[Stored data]
=== Begin Enclosure ===
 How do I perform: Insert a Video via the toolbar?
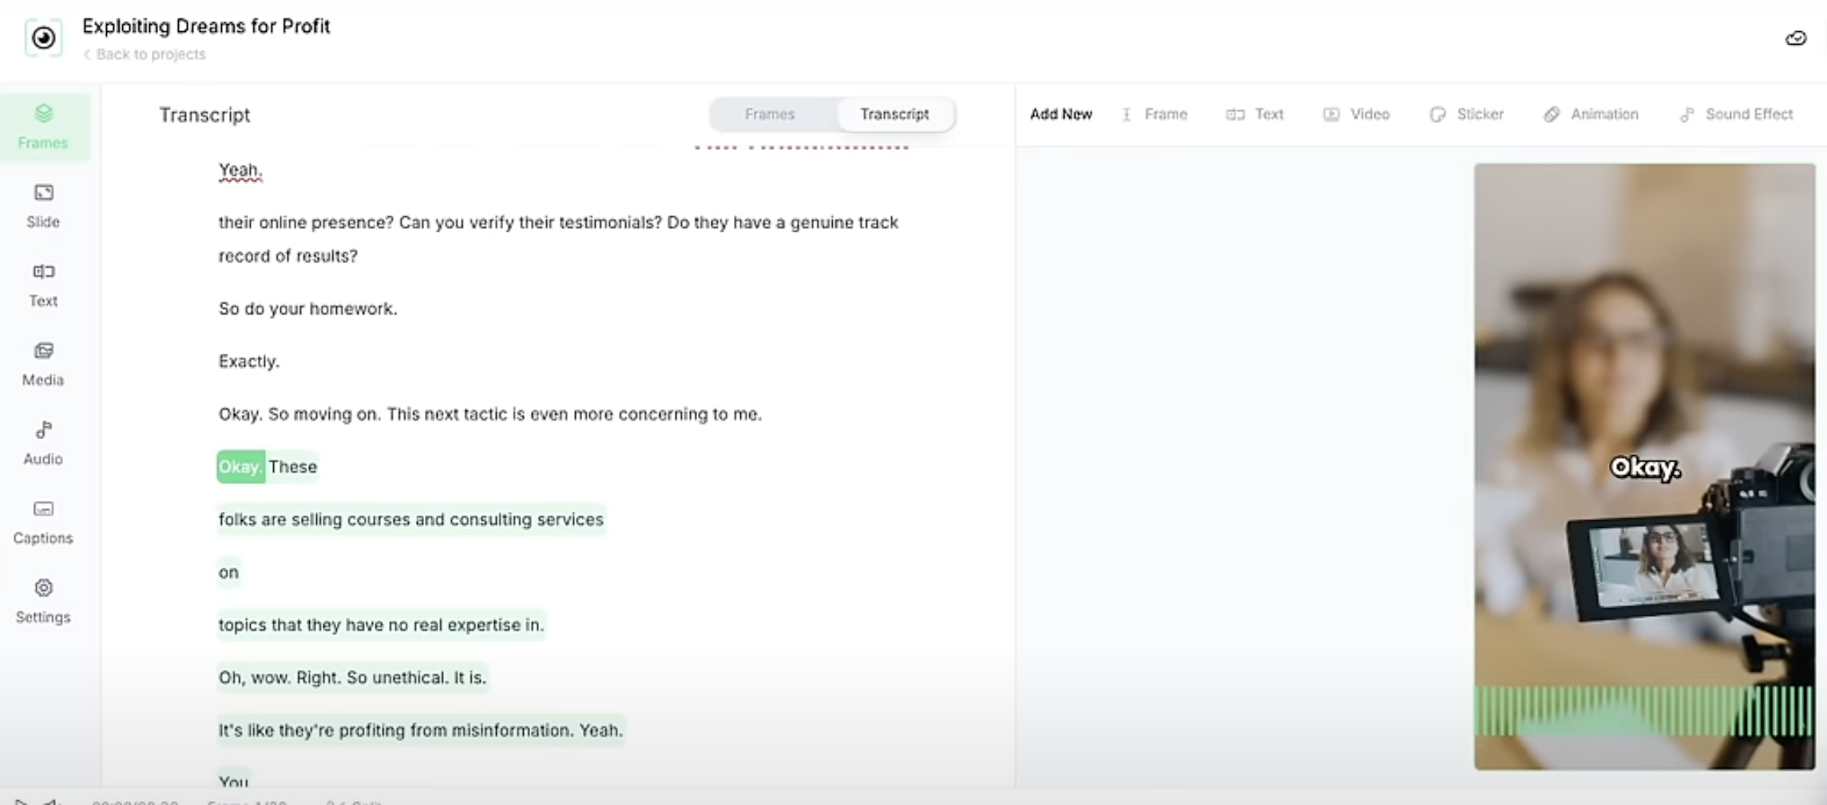click(1357, 114)
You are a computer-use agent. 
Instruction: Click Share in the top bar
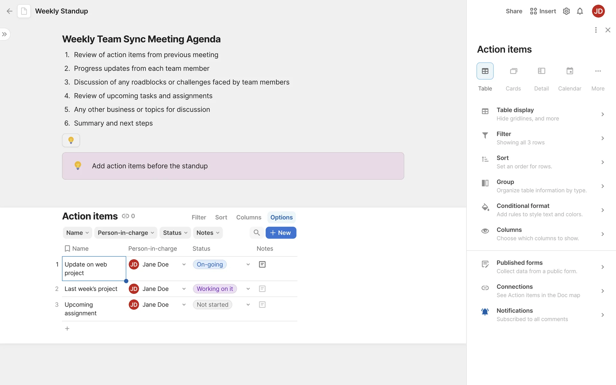pos(514,11)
=== End Enclosure ===
_EXERCISE AIM_
In your copy, restate the data above word for word but leave out any picture.

_ANSWER SECTION_
 How do I perform: Insert a Video via the toolbar?
click(1357, 114)
You are a computer-use agent. 
Instruction: Click Share in the top bar
pos(514,11)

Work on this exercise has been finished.